**Source data:**
________
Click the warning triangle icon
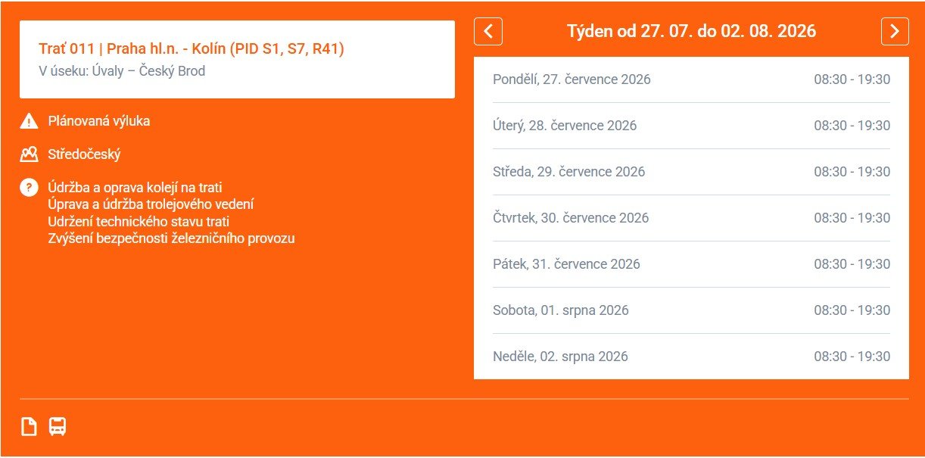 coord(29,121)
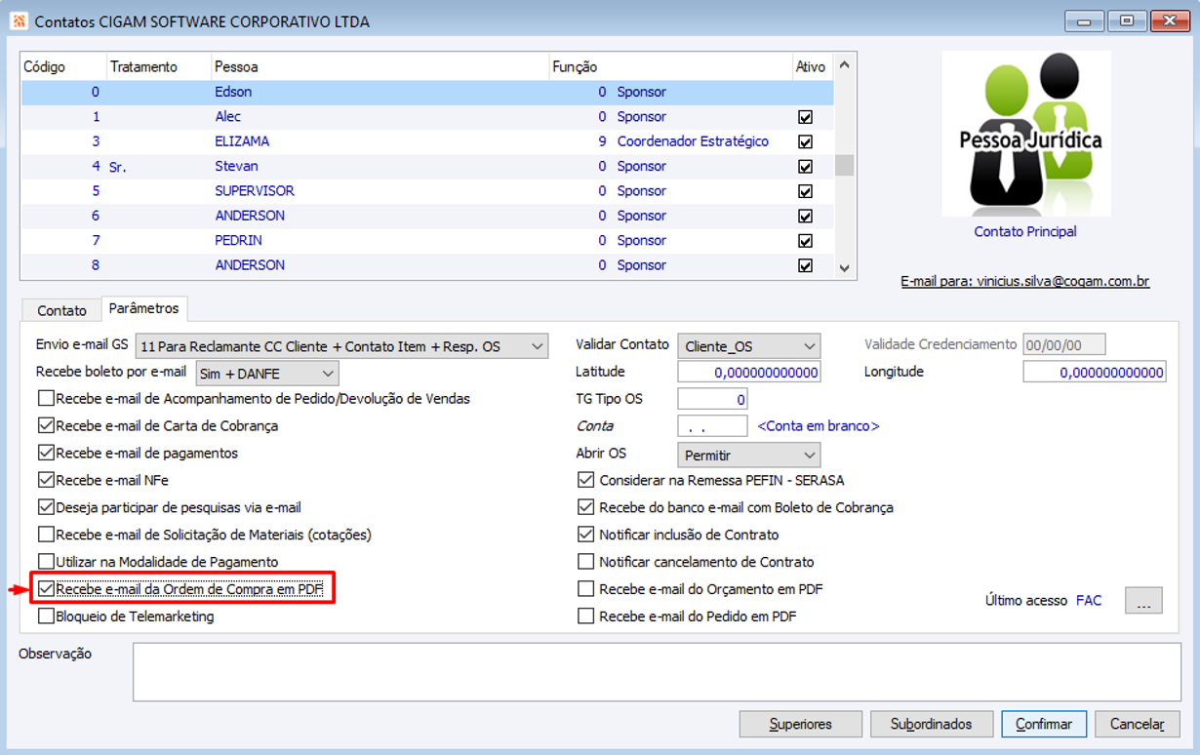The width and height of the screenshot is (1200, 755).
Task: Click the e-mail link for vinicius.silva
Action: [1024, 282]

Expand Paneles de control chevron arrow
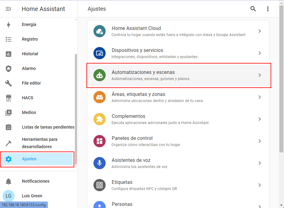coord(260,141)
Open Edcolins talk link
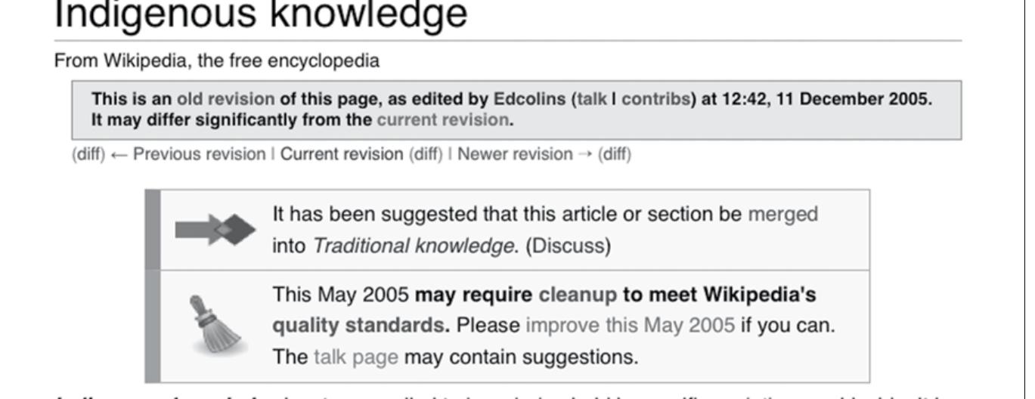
________
**Brief:** Apart from the pictures, the entries above are to be repeated in full and exactly.

**Exercise output:**
Click the warning triangle icon
 coord(29,121)
The width and height of the screenshot is (1200, 755).
Task: Click the e-mail link for vinicius.silva
Action: [1024, 282]

Expand Paneles de control chevron arrow
coord(260,141)
Open Edcolins talk link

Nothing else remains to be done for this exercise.